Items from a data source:
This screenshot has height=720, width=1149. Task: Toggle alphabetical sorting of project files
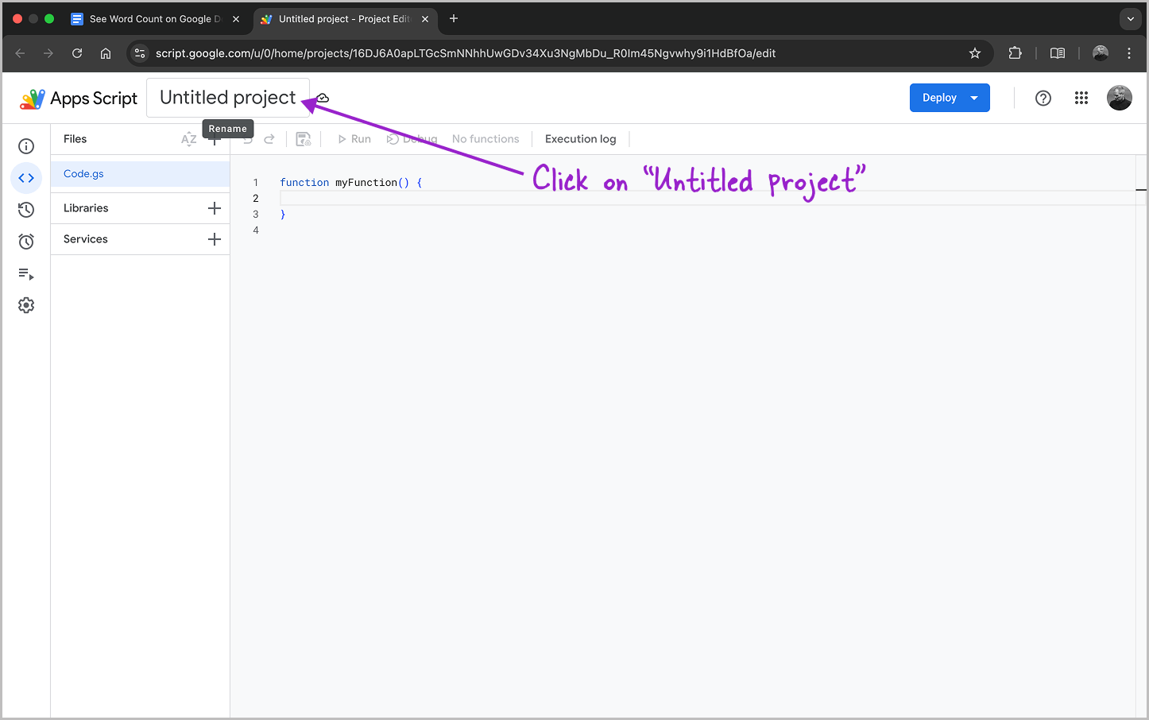[188, 138]

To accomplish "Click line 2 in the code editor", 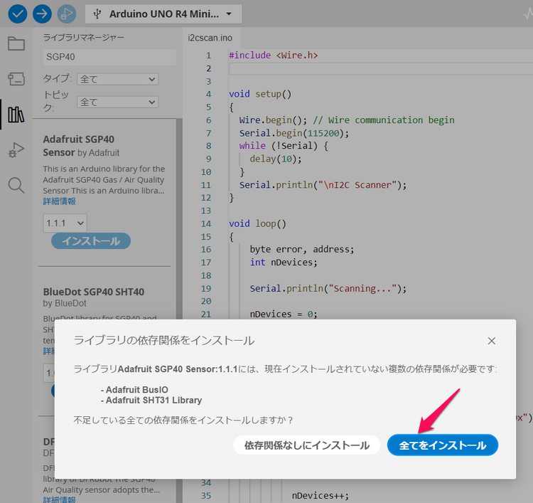I will pyautogui.click(x=377, y=68).
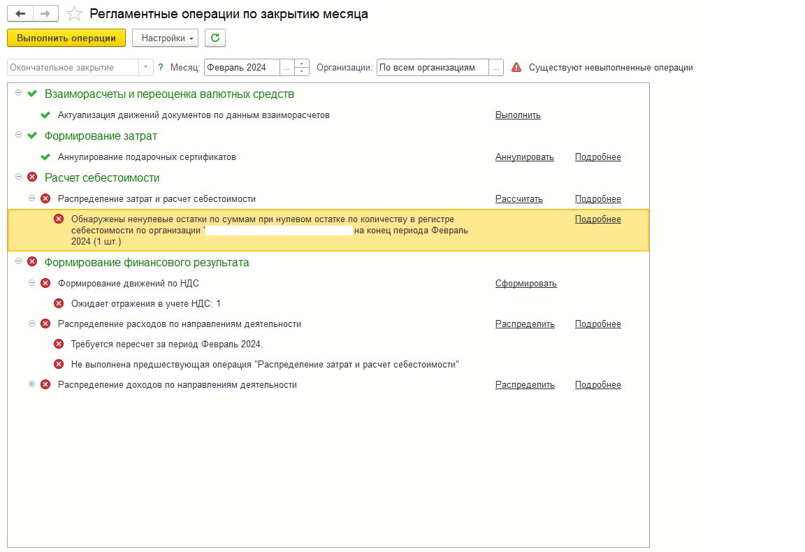Click the Организации input field
Screen dimensions: 805x552
(432, 68)
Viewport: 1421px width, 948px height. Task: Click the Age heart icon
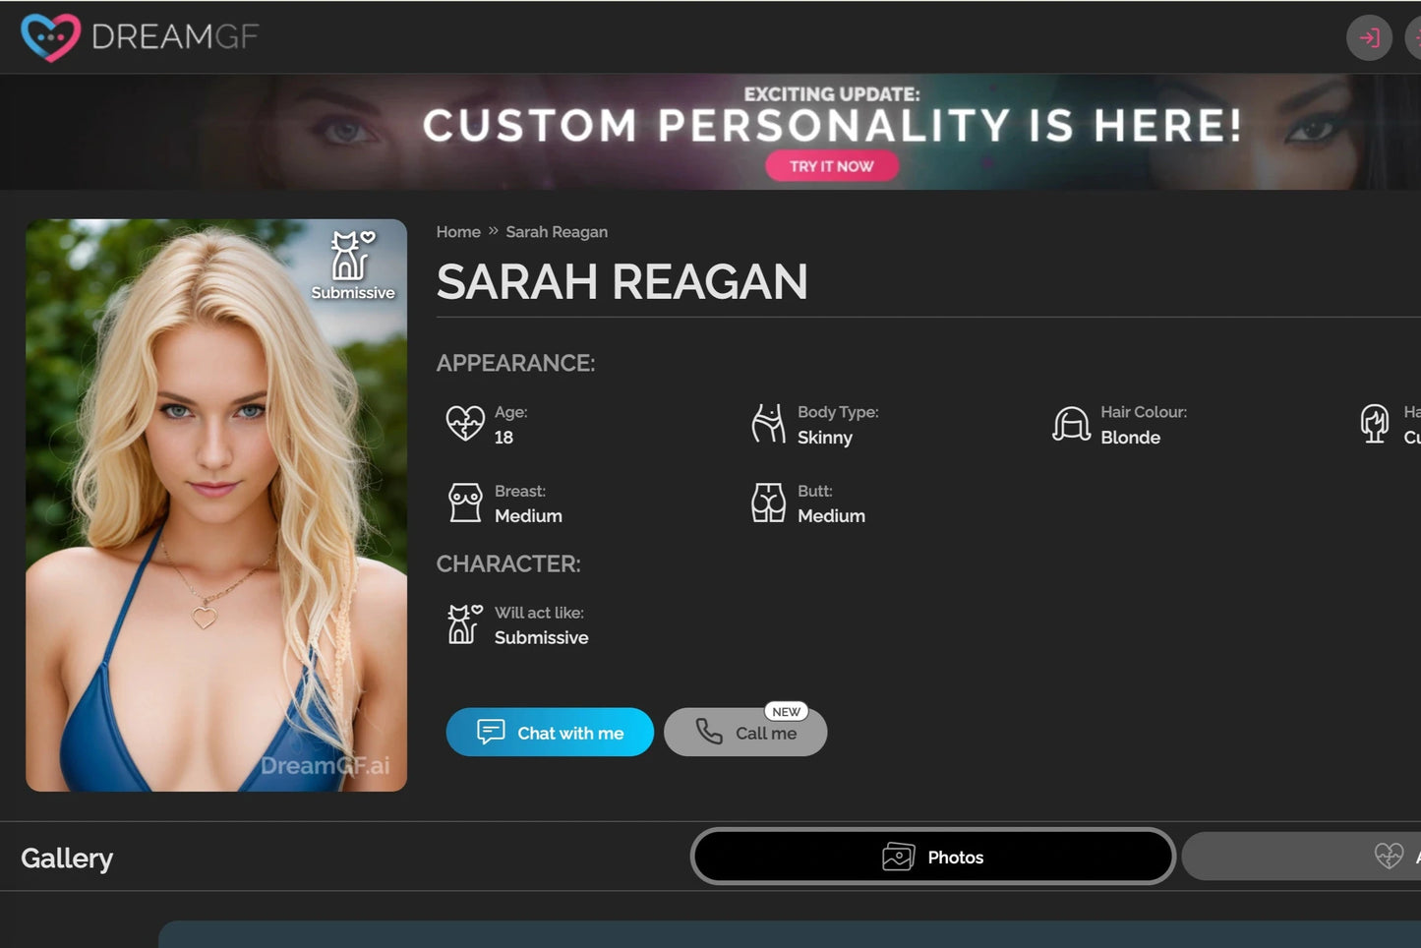(x=465, y=424)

* EXERCISE DETAILS
The lines to retype begin with the one containing "Viewport: 1421px width, 948px" and end with the last line of the records. Reproduce them exactly and omit the pictures.

* EXERCISE ANSWER
Viewport: 1421px width, 948px height. Task: Click the Age heart icon
(x=465, y=424)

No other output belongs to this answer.